Ramazan ayının tedarik zincirleri ve satın alma süreçleri üzerindeki etkilerini yönetmek, hem yerel hem de küresel şirketler için büyük bir önem taşıyor. İşte bu dönemi daha verimli yönetmek için size bazı stratejik öneriler:

  1. Talebi Öngörün ve Stokları Planlayın: Ramazan ayı boyunca artan talebi öngörmek ve stoklarınızı buna göre planlamak, tedarik zincirlerinizin sorunsuz çalışmasını sağlar. Özellikle taze ürünler ve geleneksel Ramazan ürünleri için tedarikçilerinizle yakın iş birliği yapın.
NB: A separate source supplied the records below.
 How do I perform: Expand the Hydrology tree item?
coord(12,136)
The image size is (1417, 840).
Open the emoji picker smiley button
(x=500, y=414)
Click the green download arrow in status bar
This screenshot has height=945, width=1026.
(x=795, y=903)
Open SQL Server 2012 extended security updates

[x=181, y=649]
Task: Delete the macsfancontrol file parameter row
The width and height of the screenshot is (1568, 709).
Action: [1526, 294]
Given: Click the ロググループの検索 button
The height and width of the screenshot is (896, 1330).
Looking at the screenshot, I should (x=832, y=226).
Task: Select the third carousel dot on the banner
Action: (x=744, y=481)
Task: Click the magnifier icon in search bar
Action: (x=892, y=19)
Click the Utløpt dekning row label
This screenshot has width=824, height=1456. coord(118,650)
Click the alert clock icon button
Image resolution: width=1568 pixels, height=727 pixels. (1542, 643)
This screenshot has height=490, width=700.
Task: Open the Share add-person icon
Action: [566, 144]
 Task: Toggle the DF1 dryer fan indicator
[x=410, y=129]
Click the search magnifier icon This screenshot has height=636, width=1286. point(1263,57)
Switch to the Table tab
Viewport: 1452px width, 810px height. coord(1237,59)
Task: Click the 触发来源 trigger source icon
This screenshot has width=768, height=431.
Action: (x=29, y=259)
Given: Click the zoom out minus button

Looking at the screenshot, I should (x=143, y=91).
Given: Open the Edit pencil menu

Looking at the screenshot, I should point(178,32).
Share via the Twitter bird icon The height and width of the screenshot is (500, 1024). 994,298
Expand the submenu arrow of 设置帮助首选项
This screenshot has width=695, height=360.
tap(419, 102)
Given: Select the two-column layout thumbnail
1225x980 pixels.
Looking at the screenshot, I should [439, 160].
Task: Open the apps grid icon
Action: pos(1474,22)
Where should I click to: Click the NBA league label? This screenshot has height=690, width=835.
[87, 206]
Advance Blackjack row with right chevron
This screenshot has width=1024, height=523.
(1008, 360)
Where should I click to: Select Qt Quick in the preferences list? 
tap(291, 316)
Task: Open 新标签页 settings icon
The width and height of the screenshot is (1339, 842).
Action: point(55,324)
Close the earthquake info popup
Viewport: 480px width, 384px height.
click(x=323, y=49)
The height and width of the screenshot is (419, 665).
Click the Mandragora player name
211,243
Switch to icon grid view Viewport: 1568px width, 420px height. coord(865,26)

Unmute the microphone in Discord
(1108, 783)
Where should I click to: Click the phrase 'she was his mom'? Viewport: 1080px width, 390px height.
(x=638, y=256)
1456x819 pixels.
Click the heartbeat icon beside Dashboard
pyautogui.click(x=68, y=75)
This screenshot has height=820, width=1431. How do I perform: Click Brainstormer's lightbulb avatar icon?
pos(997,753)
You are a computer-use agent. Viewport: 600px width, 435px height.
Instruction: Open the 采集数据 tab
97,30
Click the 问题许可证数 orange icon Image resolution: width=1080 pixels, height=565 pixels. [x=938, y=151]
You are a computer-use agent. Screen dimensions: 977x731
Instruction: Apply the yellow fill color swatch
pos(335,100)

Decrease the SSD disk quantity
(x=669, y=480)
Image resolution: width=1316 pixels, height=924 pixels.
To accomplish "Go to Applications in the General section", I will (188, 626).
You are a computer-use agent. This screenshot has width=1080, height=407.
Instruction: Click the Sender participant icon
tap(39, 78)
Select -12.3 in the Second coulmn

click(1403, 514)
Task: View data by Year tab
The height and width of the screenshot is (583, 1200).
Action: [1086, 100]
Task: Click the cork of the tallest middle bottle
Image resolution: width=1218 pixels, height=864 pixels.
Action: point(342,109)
Bunların yetmeyeceği durumlarda ise yapay zeka tahminleme araçlarını kullanmak işletmelerin daha nokta atışı planlama yapmasına olanak verir.
  2. Dijital Dönüşümü Hızlandırın: Online satış kanallarınızı Ramazan ayına özel olarak optimize edin. Hızlı teslimat seçenekleri sunarak, tüketicilerin iftar ve sahur hazırlıklarını kolaylaştırın. Mobil uygulamalar ve sosyal medya kampanyalarıyla tüketicilere ulaşın. Ramazan ayına özel davranın ve böyle olun.
  3. Lojistik Operasyonlarınızı Esnetin: Teslimat süreçlerinizi hızlandırın ve lojistik operasyonlarınızı Ramazan ayının yoğunluğuna göre ayarlayın. Özellikle iftar saatlerine yakın teslimatlar için ekstra kaynak ayırın. Bu aynı zamanda tüketici tercihlerinde işletmenize pozitif katkı sağlayacaktır.
  4. Kültürel Hassasiyetlere Önem Verin: Ramazan ayına özel ürünler ve kampanyalar geliştirerek, tüketicilerin ihtiyaçlarını karşılayın. Örneğin, geleneksel iftar menüleri veya Ramazan paketleri sunabilirsiniz. İki madde önce söylediğim gibi Ramazan ayına özenli hazırlanın ve bu aya özel ürün ve teklifleriniz olsun.
  5. Küresel Tedarik Zincirlerini Gözden Geçirin: Uluslararası tedarik zincirlerinizi Ramazan ayına göre yeniden değerlendirin. Özellikle Müslüman nüfusun yoğun olduğu bölgelere yönelik ihracat ve ithalat stratejilerinizi gözden geçirin. Bu işletmenizin yurt dışı açılım stratejisinin bir parçası olmalıdır.

Ezcümle, Ramazan ayı, tüketim alışkanlıklarından tedarik zincirlerine kadar birçok alanda önemli değişikliklere neden oluyor. Türkiye gibi Müslüman nüfusun yoğun olduğu ülkelerde, bu etkiler daha belirgin olurken, küresel tedarik zincirleri de bu dönemde ciddi bir hareketlilik yaşıyor. Şirketler, Ramazan ayının getirdiği fırsatları değerlendirmek ve zorlukların üstesinden gelmek için doğru stratejiler geliştirmeli. Bu sayede, hem tüketici memnuniyetini artırabilir hem de tedarik zincirlerinin verimliliğini koruyabilirler.

Ramazan'ın Tedarik Zinciri Ve Satın Alma Süreçlerine Etkisi Türkiye Ve Küresel Pazar Analizi Satınalma Dergisi 7 Gün 7 GündemRamazan ayı, sadece manevi bir dönem değil, aynı zamanda iş dünyası için de büyük bir fırsatlar ve zorluklar dönemidir. Bu dönemi doğru yönetmek, hem yerel hem de küresel şirketler için büyük bir rekabet avantajı sağlayabilir. Herkese tekrar hayırlı Ramazanlar.